Over the years, tools emerged to make it easier to visualise, and thus understand, what the data was saying. But the fact remained that users had to request what reports they wanted, and those reports had to be coded by a steadily growing development team.

Getting exactly the report one wanted was a battle, both time-consuming and expensive. Even worse, the slow “time to insight” meant the insight was often outdated by the time it was gained.

The launch of ChatGPT and the subsequent advances in the capabilities of artificial intelligence (AI) spelled the answer to the longstanding data question. Thanks to generative AI (GenAI), it’s now possible to put queries to data in plain English and receive a useful answer, and then query the results for more information or a related question.

It’s nothing less than a step. Thanks to GenAI, the query process becomes completely user-friendly and fully interactive. “Show me the sales data for the past six months, and now show me the top 10 items in the last six months compared to the corresponding period last year and the year before,” and so on. There’s no need to contact the IT department to get a business analyst to come and scope the query and then write the necessary code.

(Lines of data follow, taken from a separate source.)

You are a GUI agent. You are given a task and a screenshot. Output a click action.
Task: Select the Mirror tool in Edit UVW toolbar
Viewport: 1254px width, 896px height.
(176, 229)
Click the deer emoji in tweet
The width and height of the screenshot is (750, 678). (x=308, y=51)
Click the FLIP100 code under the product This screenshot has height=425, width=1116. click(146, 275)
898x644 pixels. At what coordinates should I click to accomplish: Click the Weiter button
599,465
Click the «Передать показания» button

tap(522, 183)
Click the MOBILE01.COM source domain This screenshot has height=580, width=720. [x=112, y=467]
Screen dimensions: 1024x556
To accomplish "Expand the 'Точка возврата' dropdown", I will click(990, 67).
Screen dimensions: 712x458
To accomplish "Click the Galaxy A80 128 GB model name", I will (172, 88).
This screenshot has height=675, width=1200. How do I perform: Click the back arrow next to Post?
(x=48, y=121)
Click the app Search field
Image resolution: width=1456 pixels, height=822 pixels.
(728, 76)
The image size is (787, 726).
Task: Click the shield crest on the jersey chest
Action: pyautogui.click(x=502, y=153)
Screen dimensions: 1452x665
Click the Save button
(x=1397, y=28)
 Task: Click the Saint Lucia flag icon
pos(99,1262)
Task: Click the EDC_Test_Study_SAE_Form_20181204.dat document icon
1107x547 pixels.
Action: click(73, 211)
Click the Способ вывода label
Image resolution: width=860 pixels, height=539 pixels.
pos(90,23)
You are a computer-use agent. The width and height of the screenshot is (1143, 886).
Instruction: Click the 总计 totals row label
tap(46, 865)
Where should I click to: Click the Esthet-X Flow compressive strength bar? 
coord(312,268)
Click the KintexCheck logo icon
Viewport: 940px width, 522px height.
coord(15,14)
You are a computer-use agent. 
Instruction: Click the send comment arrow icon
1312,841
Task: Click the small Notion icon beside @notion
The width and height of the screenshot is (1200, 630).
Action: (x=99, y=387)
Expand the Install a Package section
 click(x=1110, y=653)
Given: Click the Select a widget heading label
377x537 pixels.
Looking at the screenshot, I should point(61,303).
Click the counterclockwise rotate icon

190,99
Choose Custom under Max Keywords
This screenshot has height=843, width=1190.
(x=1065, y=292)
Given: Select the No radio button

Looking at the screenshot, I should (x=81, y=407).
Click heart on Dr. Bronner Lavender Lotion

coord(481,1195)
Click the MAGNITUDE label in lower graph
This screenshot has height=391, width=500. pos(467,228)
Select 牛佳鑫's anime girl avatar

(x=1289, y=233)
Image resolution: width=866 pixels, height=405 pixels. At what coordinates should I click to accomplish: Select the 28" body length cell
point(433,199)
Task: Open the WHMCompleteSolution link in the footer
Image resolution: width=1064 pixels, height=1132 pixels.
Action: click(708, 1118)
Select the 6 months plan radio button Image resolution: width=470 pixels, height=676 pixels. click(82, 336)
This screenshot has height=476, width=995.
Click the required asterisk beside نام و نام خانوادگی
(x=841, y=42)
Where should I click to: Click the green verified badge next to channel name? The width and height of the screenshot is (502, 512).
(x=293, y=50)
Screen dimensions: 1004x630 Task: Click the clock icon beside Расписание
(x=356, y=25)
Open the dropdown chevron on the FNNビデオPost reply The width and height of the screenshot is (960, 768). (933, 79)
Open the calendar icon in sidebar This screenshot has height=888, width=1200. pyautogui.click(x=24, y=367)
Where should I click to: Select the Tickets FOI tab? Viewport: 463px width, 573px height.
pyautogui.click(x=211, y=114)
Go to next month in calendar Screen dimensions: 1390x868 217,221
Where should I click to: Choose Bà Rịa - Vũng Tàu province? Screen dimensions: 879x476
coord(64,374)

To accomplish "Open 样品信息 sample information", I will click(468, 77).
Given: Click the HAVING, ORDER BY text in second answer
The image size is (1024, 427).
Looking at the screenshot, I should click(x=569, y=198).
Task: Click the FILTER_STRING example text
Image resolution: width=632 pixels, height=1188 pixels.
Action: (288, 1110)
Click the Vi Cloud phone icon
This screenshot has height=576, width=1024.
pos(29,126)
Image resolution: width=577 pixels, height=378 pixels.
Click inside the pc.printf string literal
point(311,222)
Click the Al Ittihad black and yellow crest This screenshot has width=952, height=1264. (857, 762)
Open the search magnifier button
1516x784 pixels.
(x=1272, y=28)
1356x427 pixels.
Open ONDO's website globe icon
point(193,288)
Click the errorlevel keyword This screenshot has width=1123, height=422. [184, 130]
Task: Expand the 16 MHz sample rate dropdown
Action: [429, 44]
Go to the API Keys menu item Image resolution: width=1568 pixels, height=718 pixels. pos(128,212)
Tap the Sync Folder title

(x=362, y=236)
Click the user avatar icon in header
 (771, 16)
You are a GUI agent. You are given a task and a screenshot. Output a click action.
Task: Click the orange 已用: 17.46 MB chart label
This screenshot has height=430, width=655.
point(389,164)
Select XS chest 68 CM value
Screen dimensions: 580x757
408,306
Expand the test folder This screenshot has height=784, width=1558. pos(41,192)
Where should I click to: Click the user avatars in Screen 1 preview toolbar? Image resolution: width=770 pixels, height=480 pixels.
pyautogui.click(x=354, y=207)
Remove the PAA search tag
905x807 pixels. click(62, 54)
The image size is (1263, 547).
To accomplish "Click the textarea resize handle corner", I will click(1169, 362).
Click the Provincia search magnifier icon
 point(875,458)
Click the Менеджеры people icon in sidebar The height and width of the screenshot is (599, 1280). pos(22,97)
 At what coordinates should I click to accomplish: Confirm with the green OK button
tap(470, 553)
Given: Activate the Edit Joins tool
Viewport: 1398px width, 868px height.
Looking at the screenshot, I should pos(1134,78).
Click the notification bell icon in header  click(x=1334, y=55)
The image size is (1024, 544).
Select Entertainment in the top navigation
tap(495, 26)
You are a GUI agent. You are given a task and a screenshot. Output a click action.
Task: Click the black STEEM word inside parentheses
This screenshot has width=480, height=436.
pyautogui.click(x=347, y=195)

And given the advances in voice-recognition technology, it’s possible to use audio to ask the query − and even receive the response.

What needs to be in place

The future is often portrayed as even less perfect than the present − but as regards data at least, the future looks bright. However, a few important principles must be in place:

Any data source must be usable. One of the big problems in the past was elaborate programmes for rejigging corporate data to make it usable. This is time-consuming, expensive and ultimately not practical. The new generation of tools must be able to use existing corporate data as is − a new data strategy should not be required.

The launch of ChatGPT and the subsequent advances in the capabilities of AI spelled the answer to the longstanding data question.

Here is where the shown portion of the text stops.